Sedimentary basin in the Barents Sea

The Barents Basin or East Barents Basin is a sedimentary basin underlying the eastern half of the Barents Sea. Lying off Russia on the continental shelf between the Kola Peninsula and Novaya Zemlya, it produces oil and gas.

The Barents Basin is bordered by land and the Timan-Pechora Basin to the south, the Murmansk Rise and Murmansk Plateau to the west, the Admiralty High and the island of Novaya Zemlya to the east, and rise of Franz Josef Land to the north. The Barents Basin is subdivided into the South Barents Basin (south of the Ludlov Saddle), the North Barents Basin, and the North Novaya Zemlya Basin.
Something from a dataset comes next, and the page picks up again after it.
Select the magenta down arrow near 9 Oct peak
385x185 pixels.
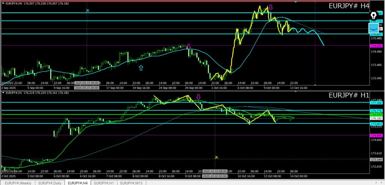click(x=270, y=7)
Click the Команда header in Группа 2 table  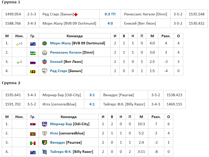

The latter two are separated by a major NW-SE fault.

==Geology==
Beginning in the late Palaeozoic and continuing through to the early Cretaceous sediments were deposited on the continental shelf of the supercontinent Pangaea, these underlie the current Barents Basin which was created during the break-up of Pangaea. Beginning in the Cretaceous a rift zone opened between the Baltic Plate and the Siberian Plate, parallel to and west of the old Ural Mountains suture zone, represented here by Novaya Zemlya.

==Oil and gas==

The largest natural gas fields in the basin are the Shtokman field (Shtokmanovskoye or Stokmanovskaya) and the Ludlovskoye (Ludlovskaya) field. The Shtokman field in the northwestern South Barents Basin was discovered in 1988 and has gas reserves of an estimated 2500 billion cubic meters. The Ludlovskoye field is on the Ludlov Saddle and was discovered in 1990. The Ledovoye field was discovered in 1991 and lies between the Shtokman field and the Ludlovskoye field.